That hurt and Cody knew he had impacted his friend and felt bad about it but it was the truth. Of course he didn't know that the real hurt wasn't from Jimmy thinking of Sarah or that saloon girl whose name he couldn't remember. Jimmy's involvement with Alice was hardly common knowledge among the riders and Cody was not in the know. Alice was different and the reminder for Jimmy that the women who tried to get him killed were hardly the point. What would always keep him from love was the knowledge that he didn't need help nearly getting killed and anyone close to him was in danger.

"Do what you want Cody," Jimmy said walking away, "Just do whatever the hell you want."

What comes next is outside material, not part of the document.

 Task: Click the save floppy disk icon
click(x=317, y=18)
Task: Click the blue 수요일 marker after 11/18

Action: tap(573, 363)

Cody pushed away the sting that tone caused him and made his way up the stairs. He really should have handled that different instead of pushing away the only friend he had handy to talk to. Of course, how good could it be to talk to Jimmy, a man who obviously did not understand the first thing about women or love?

* * *

Jimmy stalked off seeing the sights of the town, such as they were though this town was no different than every other town that sprang up in the territories and he wasn't actually seeing anything anyway. He was far too lost in images of the past, of Alice and of his disconcerting dreams. The dreams had him looking behind him periodically as he walked. Every noise made him jump and the movement of shadows nearly had him drawing his guns on a tree. The evening had settled in and the farther he got from the saloon, the less noise and activity there was and the calmer he felt. As his head cleared he was able to laugh at his own jumpiness. He thought that he'd have no more problems with the readers of the Wild Bill books if some writer had chosen to document his behavior on this walk. As he approached the stables at the edge of town, he was struck by a light coming from inside. Everywhere else in town had grown dark with the exceptions of the saloon and the hotel. He wondered if there was some trouble or at least what would cause someone to still be there and working at this late hour.

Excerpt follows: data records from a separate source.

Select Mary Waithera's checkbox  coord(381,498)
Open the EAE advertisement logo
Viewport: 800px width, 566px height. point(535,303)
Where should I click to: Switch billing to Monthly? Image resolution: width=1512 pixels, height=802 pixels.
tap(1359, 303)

He approached the stables and heard sounds he recognized readily. Normally he wouldn't have kept moving toward these noises as they were of people who believed themselves to be alone but he just couldn't stop his feet from moving toward the sounds. He knew it was wrong to spy on people in this situation.

He was able to pause outside the door and he peered around to see two completely unclothed people writhing together in a pile of straw. The woman was straddling the man and both were in the throes of passion. Jimmy was no prude but he felt a need to look away yet an inability to do so. As she arched her back he saw a black mark just to one side of her spine and when she moved again, he was horrified to see it was in fact a gaping hole to an empty dark inside. He stifled a scream that would have not only been unworthy of Wild Bill but would have been unmanly as well. The sudden movement of his hands going to his mouth caught her attention and she turned her head to look at him. It was Clarissa Shea. She smiled at him as the women working the saloons often smiled at men.

"Why Mr. Hickok," she said and the innocence of her earlier tone was long gone and replaced with a sultry and seductive one. "Are you next? I'm sure I'll be with you shortly." Then she continued moving against the man beneath her. "Isn't that right, Jonathan?"

If Jonathan answered or Clarissa was in fact ready for whatever she thought Jimmy was there for, Jimmy wasn't there to know. He took off for the hotel. Creepy hole in her back aside, he could not let his friend stay here with this woman. Cody maybe a giant pain in the neck most times but Jimmy couldn't see him hurt and he knew Cody would do the same.

* * *

In minutes, Jimmy was banging on Cody's door.

"Cody," he hollered, "Open the door!"

The door flew open with enough sudden force that Jimmy almost fell into the room.

"What do you want?" Cody glowered, "Got a few more pearls of wisdom about love for me since you're such an expert?"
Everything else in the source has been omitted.